24 hours after this acknowledgement, on November 24th, 1991, Freddie Mercury passed away surrounded by close friends at a bedside vigil. His lifetime friend and former girlfriend, Mary Austin, received the bulk of his fortune and is the only person who knows where his ashes remain. In the following days, fans poured out onto the streets surrounding his home and adorned it with flowers, notes and candles.
However, the man who loved lavish things had vowed to have a rather more quaint funeral than many might expect. Close friends and family gathered at the West London Crematorium for a 25-minute service presided over by two Parsee priests. A single red rose adorned his coffin as he was carried into the hall, ordained by the first of his favourite songs, Aretha Franklin’s version of ‘Precious Lord, Take My Hand’.
A further moment’s pause was later afforded, and ‘You’ve Got a Friend’ by Carole King was played while the congregation reflected. And finally, his favourite aria, ‘D’amour sull ali Rose’, composed by Giuseppe Verdi and sung by Montserrat Caballe, who performed alongside Mercury on his 1980 solo album, was played.
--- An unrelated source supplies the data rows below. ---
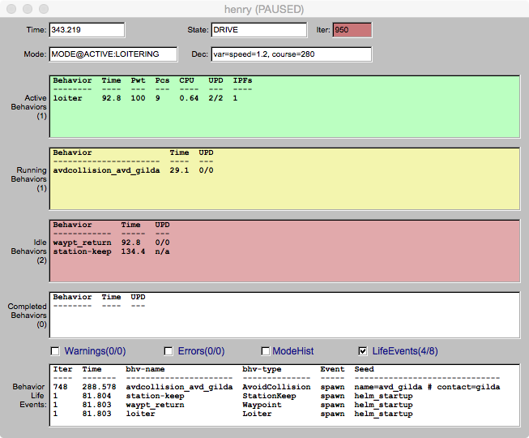Viewport: 529px width, 438px height.
Task: Select the Waypoint type life event row
Action: [275, 405]
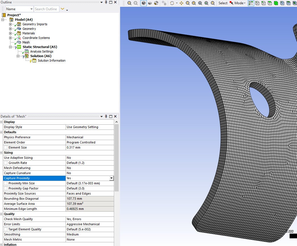Click the Rotate view tool icon
Image resolution: width=297 pixels, height=246 pixels.
[172, 3]
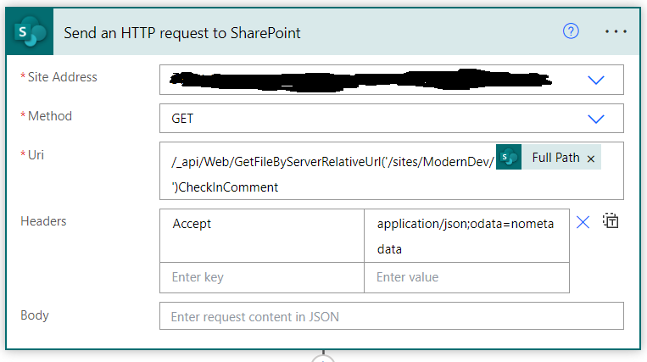Expand the Method dropdown arrow
647x362 pixels.
coord(596,119)
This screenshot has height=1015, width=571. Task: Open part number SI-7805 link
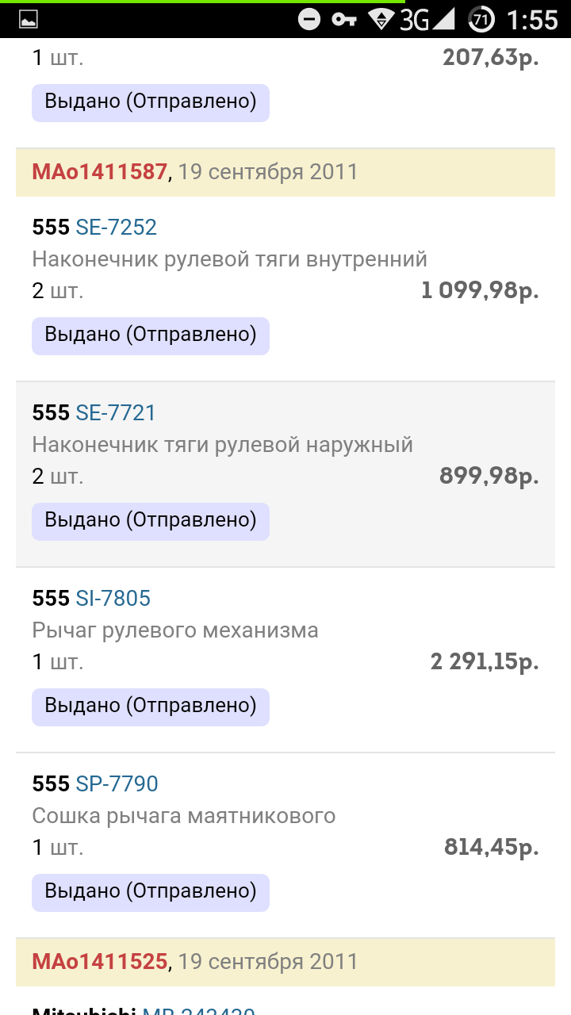(x=113, y=599)
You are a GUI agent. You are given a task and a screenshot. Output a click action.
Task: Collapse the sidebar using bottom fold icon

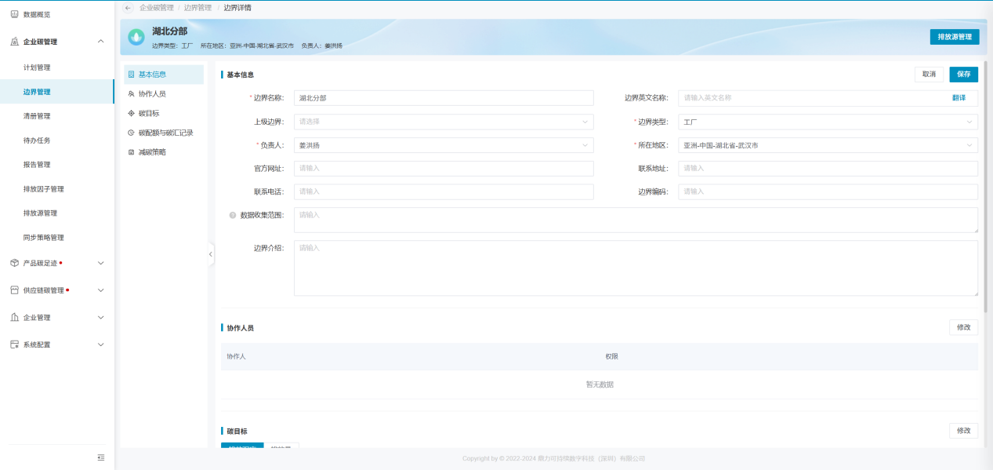100,457
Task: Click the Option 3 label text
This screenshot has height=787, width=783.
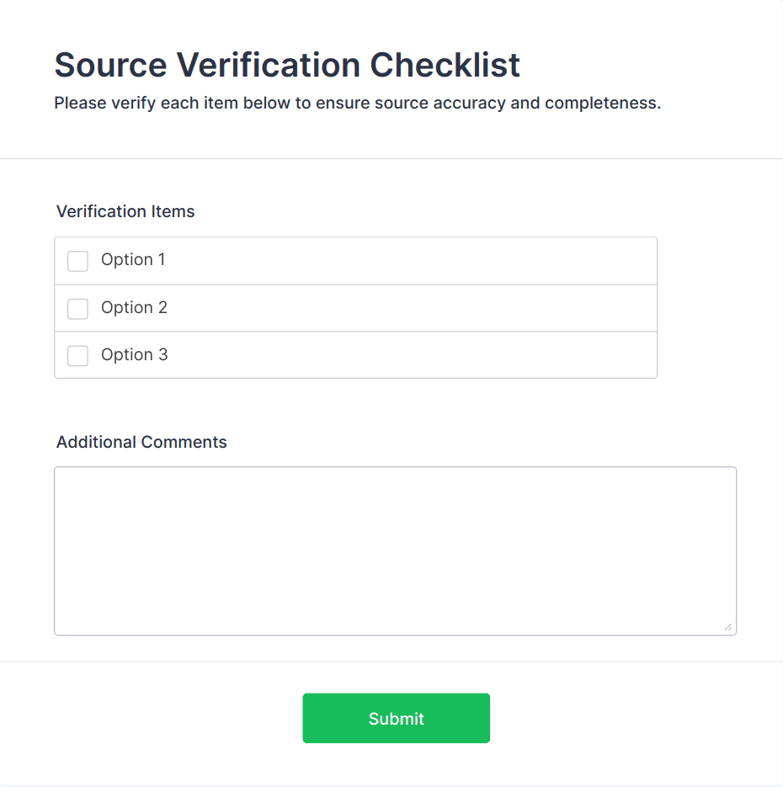Action: tap(134, 354)
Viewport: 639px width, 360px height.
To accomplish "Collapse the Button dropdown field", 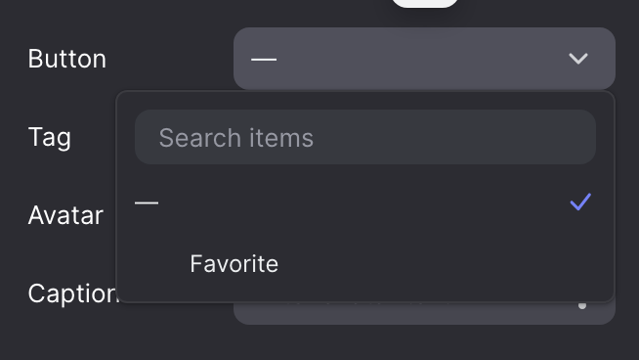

The mix of playfulness and poignancy typified by these anthemic songs was fitting of the man himself: a tender trailblazer galvanised by rambunctious charisma.
To select a collection of songs to help represent your life after you have passed is a difficult feat, but there is perhaps no greater delivery of this task than the songs played at Mercury’s funeral. They are bold, tender and without reproach; they excel in delivery and performance while celebrating the enriching beauty of singing. It is a uniquely poised playloist that captures the man it was made for.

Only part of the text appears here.